Weeks ago, the walls in the training wing hallway of the Oswego Police Department’s station on Woolley Road were just plain white.
But since the $32 million building was opened last fall, Police Chief Jeff Burgner knew exactly how he wanted to adorn those barren walls – with messages of peace, unity and perseverance through pictures of strength, community and love.
“We decided that this was the place we were going to showcase some of the work [Oswego School] District 308 can do,” Burgner said. “This space was very intentional and we designed the building around opportunities like this.”

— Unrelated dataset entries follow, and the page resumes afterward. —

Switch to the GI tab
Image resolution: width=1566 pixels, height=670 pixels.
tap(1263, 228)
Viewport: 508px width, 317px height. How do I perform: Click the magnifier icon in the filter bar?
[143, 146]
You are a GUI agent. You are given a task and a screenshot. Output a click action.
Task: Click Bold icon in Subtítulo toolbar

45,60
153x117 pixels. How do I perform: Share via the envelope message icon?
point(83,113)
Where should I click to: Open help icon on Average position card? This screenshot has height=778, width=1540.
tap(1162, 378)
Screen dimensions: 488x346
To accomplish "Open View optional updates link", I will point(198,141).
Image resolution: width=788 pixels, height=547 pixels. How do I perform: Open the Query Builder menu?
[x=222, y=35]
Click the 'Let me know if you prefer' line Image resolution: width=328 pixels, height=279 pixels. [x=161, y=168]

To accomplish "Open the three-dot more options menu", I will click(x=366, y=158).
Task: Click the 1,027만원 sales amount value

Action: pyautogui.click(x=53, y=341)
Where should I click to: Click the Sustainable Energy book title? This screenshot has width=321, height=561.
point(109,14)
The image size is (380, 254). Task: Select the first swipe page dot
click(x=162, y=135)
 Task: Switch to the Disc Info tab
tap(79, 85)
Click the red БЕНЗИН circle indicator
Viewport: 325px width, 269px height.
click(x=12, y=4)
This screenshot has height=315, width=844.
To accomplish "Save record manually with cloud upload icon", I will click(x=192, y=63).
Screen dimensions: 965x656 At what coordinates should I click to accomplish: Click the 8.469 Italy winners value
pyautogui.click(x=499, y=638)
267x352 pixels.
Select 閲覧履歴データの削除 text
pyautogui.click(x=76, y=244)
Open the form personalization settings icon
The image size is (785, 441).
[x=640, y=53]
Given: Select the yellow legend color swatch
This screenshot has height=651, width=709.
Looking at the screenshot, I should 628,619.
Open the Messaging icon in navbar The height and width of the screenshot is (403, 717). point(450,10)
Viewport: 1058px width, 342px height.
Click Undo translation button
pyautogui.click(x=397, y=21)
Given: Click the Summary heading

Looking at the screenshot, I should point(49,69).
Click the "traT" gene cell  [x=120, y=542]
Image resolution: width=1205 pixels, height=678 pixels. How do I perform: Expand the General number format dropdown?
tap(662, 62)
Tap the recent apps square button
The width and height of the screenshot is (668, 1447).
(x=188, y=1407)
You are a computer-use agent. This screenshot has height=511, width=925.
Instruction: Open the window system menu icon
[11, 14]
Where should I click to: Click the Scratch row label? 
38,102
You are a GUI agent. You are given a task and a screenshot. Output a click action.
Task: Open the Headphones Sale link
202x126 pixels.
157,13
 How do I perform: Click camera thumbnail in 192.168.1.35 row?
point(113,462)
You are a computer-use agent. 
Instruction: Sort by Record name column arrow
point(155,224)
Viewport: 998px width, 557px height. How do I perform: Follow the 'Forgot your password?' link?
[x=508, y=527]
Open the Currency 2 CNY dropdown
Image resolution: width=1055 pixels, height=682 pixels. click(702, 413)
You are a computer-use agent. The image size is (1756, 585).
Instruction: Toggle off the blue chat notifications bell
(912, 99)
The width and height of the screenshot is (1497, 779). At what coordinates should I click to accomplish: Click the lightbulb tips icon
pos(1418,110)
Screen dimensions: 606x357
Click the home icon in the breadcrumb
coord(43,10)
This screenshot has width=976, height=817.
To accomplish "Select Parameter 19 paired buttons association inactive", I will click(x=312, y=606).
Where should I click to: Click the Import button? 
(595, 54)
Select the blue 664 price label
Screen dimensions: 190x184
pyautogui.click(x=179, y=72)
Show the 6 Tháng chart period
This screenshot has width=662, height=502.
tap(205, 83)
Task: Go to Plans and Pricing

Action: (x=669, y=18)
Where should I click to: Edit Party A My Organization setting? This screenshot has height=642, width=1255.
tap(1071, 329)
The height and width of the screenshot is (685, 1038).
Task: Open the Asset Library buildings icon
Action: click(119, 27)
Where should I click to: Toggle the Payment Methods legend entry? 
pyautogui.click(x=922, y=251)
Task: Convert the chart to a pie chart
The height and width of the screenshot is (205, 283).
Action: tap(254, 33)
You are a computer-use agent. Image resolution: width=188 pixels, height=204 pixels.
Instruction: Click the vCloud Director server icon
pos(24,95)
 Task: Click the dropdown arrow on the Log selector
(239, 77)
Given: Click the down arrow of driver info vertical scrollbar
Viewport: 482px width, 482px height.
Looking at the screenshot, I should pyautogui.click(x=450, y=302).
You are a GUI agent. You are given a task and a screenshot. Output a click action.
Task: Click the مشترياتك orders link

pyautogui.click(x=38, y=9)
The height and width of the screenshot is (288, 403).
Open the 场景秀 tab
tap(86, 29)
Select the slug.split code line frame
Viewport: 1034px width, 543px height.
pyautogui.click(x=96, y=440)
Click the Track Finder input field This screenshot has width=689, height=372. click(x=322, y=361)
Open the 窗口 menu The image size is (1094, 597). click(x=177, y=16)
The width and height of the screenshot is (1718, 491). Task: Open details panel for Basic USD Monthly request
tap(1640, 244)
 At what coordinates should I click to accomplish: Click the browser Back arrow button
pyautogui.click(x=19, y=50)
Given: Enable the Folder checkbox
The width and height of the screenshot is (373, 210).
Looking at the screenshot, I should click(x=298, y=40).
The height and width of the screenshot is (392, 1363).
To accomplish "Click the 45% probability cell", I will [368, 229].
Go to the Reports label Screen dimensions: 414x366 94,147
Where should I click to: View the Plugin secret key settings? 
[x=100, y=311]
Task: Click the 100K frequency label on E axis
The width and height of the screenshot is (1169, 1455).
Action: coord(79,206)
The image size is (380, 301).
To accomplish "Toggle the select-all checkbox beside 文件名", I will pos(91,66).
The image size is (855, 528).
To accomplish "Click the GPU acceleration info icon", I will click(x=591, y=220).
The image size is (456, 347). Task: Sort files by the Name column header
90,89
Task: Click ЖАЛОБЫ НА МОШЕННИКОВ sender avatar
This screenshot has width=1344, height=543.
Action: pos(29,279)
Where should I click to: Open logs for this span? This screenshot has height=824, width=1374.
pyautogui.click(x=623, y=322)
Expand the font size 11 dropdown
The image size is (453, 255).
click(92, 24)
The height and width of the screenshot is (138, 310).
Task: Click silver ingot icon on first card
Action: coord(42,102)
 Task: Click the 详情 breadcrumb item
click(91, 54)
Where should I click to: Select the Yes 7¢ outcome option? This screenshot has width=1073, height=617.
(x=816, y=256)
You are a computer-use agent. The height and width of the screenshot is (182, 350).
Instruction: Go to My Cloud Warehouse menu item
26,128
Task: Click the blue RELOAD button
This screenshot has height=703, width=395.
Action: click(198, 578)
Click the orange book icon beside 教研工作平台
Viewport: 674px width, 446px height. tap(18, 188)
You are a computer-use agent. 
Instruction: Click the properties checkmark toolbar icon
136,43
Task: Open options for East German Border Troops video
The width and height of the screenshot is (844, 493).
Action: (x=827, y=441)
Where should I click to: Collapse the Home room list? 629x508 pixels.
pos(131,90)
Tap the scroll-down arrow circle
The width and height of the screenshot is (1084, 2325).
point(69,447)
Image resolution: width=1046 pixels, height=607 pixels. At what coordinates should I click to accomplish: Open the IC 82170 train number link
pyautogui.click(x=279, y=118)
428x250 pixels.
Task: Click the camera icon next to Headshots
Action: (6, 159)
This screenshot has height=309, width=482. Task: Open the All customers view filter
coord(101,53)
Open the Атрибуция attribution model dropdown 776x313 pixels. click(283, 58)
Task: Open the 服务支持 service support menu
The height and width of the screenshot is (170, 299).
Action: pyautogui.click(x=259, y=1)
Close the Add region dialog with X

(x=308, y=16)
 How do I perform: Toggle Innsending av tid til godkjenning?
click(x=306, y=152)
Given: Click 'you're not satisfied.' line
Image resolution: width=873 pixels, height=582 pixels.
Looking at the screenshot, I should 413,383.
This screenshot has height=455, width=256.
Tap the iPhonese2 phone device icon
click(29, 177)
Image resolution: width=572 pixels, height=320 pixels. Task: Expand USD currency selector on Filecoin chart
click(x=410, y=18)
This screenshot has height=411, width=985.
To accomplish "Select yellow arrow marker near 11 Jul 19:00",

The department worked with art directors from both Oswego and Oswego East High Schools to put together two teams of art students who would not only conjure up ideas, but design, draw and paint them on canvases that would adorn the police department halls. The students, along with members of the police department, village board, family members, friends and media turned out for the unveiling of the murals Nov. 20.
Burgner said his police staff worked closely with the students to give them ideas about what the department stands for and what serving the community means, but after that it was on the teens to meld the officers’ ideas and their own ideas together.
“Looking at these murals, the students have captured the essence [of what we discussed] and interpreted it in ways that they were able to put it on canvas. I guarantee you, it probably looks nothing like what the officers and staff they worked with thought it would look like,” Burgner said.
An officer’s mind is trained to look through one lens. A student has the freedom and creativity to look through another.
“It’s very neat to see them put together,” Burgner said. “I thank each and every student who worked on this project. I think it’s awesome you chose to work with our department. It means the world to us.”
For Village President Troy Parlier, the mural project is consistent with the theme and message that is presented by Oswego.
“I’ve talked consistently about the fabric of Oswego,” he said. “There’s something about the goodness that exists. ... the goodness in our fabric. Today, I can say that this is the fabric of Oswego. We have these canvases here. ... It’s a great way to express that the community can work together and we can pull on the rope at the same time,” Parlier said.